Mehmet Murat BEKDİK
Sorumlu Yazı İşleri Müdürü
Derin bir Türkiye fotoğrafı
 
Business Week Türkiye Dergisi’nin 1 Şubat 2009 tarihli sayısında, Mehmet Altan’ın “Türkiye’yi Nasıl Bilirsiniz?” başlıklı yazısını aşağıda siz değerli okurlarımızın dikkatine sunmak istiyorum.

Türkiye nüfusu 2008 yılı sonu itibarıyla, bir yıl öncesine oranla %0.13 artarak, 71 milyon 517 bin kişiye yükseldi. Türkiye İstatistik Kurumu (TÜİK), “Adrese Dayalı Nüfus Kayıt Sistemi 2008 Nüfus Sayımı Sonuçları” tam bir Türkiye portresi için çok elverişli ipuçları vermektedir.

2008 yılında, 55 ilin nüfusu artarken, 26 ilin nüfusu azalmakta. Nüfus artış hızının en yüksek olduğu ilk üç il; Yalova, Tekirdağ ve Hakkâri iken, nüfus artış hızının en düşük olduğu ilk üç il ise; Bilecik, Kütahya ve Isparta’dır.

Nüfusumuzun %75’i il ve ilçe merkezlerinde, %25’ise kırsal kesimlerde yaşamaktadır. İl ve ilçe merkezlerinde yaşayan nüfus oranının en yüksek olduğu il %99 ile İstanbul iken, en düşük olduğu il ise %32,2 ile Bartın’dır.

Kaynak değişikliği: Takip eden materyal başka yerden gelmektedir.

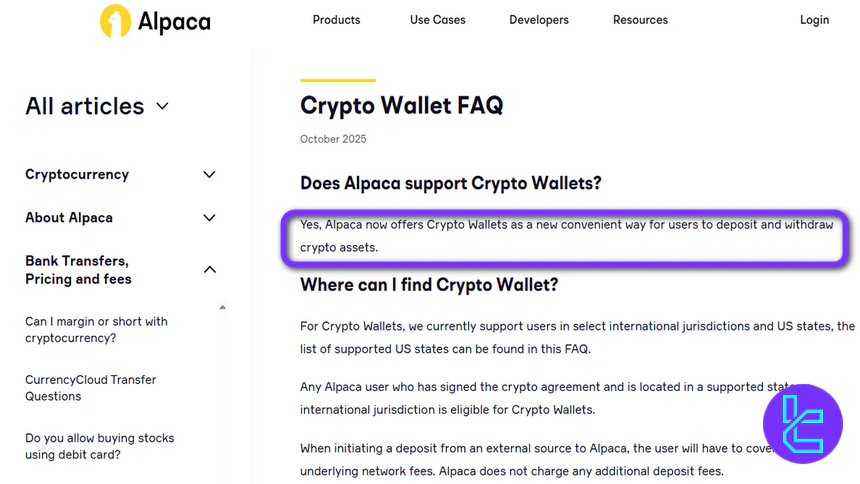Open CurrencyCloud Transfer Questions article
Screen dimensions: 860x484
coord(90,388)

Nüfusun illere göre dağılımına ve toplam nüfus içindeki oranına bakıldığında; İstanbul’da 12 milyon 697 bin (%17,8), Ankara’da 4 milyon 549 bin (%6,4), İzmir’de 3 milyon 796 bin (%3,5) kişi yaşıyor. En az nüfusa sahip il ise 75 bin 675 kişi ile Bayburt. Ankara, İstanbul ve İzmir’de yaşayan toplam 21 milyon 42 bin kişi, ülke nüfusunun yaklaşık %30’unu oluşturmaktadır. Olay sadece İstanbul olarak bakıldığında, Türkiye’de 6 kişiden 1’i İstanbul’da yaşamaktadır.

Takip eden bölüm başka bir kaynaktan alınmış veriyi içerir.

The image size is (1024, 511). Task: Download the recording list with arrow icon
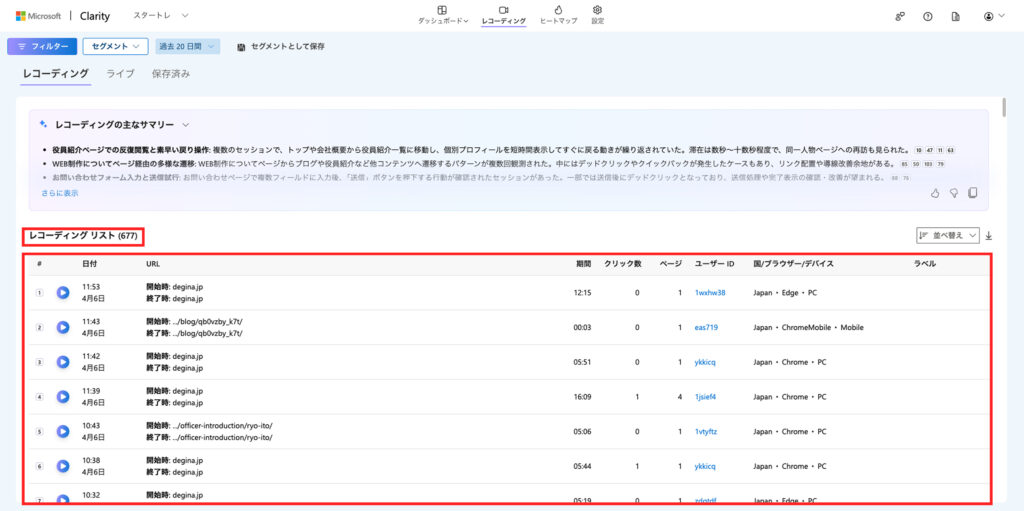pyautogui.click(x=989, y=236)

Nüfus yoğunluğu açısından, 1 km2’ye düşen kişi sayısı Türkiye genelinde 93 kişi. Nüfus yoğunluğu illere göre 12 ile 2 bin 444 kişi arasında değişmekte. Örneğin, İstanbul 2 bin 444 kişi ile nüfus yoğunluğunun en fazla olduğu illerin başında geliyor, İstanbul’u 413 kişi ile Kocaeli, 316 kişi ile İzmir, 242 kişi ile Hatay ve 241 kişi ile Bursa izlemektedir.

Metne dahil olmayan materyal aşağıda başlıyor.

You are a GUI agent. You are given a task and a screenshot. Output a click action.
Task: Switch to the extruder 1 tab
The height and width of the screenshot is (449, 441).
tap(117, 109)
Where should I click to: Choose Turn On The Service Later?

Kadın-erkek nüfusu ise neredeyse eşit. Türkiye’de 35 milyon 901 bin erkek, 35 milyon 946 bin kadın yaşamaktadır. Türkiye’de ortanca yaş 28,5, yani nüfusun yarısı 28,5 yaşından küçük bulunuyor. Özetle, aşırı genç bir nüfus… Ülke nüfusunun %26,3’ü 0-14 yaş grubunda. Sadece %6,8’i ise 65 ve daha yukarı yaş grubunda yer almakta… “Aktif nüfus” dediğimiz 15-64 yaş grubunda bulunan çalışma çağındaki nüfus, toplam nüfusun %66,9’unu teşkil etmektedir. Ancak, fiilen çalışan nüfus oranı, genç insanlarımız ve evlere kapattığımız kadınlarımız nedeniyle, çok daha düşük…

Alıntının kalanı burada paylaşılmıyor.